**** Text block

Code first!

Background #

There is a strong case for increasing the use of code first analytics in government (e.g. in the analytic function’s RAP strategy) as well as in the NHS, with the recently published Goldacre review, in particular, being enthusiastically received by healthcare staff, with many of its recommendations being accepted in the recent DHSC policy Data Saves Lives. RAP here refers to a method of code based analytics which minimises manual steps, instead expressing all data and analytic operations in code which can be freely rerun and inspected during and after the analysis.

Another important dimension of the recommendations of the RAP strategy and the Goldacre review is the potential for the sharing of code to radically improve the transparency, accuracy, and efficiency of analytic work, even sharing within organisations but especially sharing between organisations.

There are many individuals and groups across the NHS who are carrying out excellent work using code first and RAP compliant tools, and indeed the Goldacre review names both NHS-R and NHSPycom as being excellent community projects bringing together users of these tools. However, it is clear that these practices are far from widespread- many analysts lack the skills and support to use these tools, and even some of those who do have the skills are forbidden to do so on corporate IT equipment

Current issues in code first analytics #

The are several barriers to adopting code first analytics identified in the Goldacre review and in previous reports. They are outlined briefly following.

Tooling #

Many organisations are reluctant to allow analysts to use open source tools of any kind, and in particular Python. Python is seen as a potential attack vector, both in terms of users installing packages even from official sources (which have no checks) and with respect to its being a general purpose programming language which could theoretically be used by a bad actor. The situation is not as severe in R, perhaps partly just because of there being more name recognition with R, although it is true today that analysts are not allowed to install R and/ or official packages.

Workforce #

There are several problems relating to code first analytics with respect to workforce, some of which are more general problems with the analytical workforce, but they nonetheless represent a barrier to working in this way. There is a lack of coding skills across the NHS, and many analysts will know just Excel and SQL. Those individuals who do have coding and data science experience will often leave for the private sector because of poor recognition of their skills (and therefore poor salary) in the pay structure of the NHS, Agenda for Change. A further problem is a lack of good structures around the profession, few heads of profession and chief analysts, a lack of community, and a lack of knowledge about code first methods in senior analytical roles across the NHS

Openness #

The recently published Data Saves Lives includes a strong message that code that is procured should be procured on the condition that it is released as open source (as a default, with clear exceptions). However, there is still very patchy sharing of code by individuals employed by the NHS, and open sourcing is rarely stipulated in procurement contracts (and therefore it is rarely done).

********
**** Record set

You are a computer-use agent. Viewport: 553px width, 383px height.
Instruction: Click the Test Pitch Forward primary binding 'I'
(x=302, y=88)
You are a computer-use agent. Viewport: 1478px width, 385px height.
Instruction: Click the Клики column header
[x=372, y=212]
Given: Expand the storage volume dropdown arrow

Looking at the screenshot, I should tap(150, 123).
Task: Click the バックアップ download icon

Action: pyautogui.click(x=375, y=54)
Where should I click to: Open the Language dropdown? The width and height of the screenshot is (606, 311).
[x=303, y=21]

********

Set problem 1:
Answer from the text on code-first analytics:
(a) Which two community projects does the Goldacre review name as excellent?
(b) What is the NHS pay structure called?
(c) Which two tools are many NHS analysts said to know?
Set problem 2: Copy the part of the text on code-first analytics from "Current issues in" to "or official packages.".
The data has no connection to the text on code-first analytics.

Written reply 1:
(a) NHS-R and NHSPycom
(b) Agenda for Change
(c) Excel and SQL

Written reply 2:
Current issues in code first analytics #

The are several barriers to adopting code first analytics identified in the Goldacre review and in previous reports. They are outlined briefly following.

Tooling #

Many organisations are reluctant to allow analysts to use open source tools of any kind, and in particular Python. Python is seen as a potential attack vector, both in terms of users installing packages even from official sources (which have no checks) and with respect to its being a general purpose programming language which could theoretically be used by a bad actor. The situation is not as severe in R, perhaps partly just because of there being more name recognition with R, although it is true today that analysts are not allowed to install R and/ or official packages.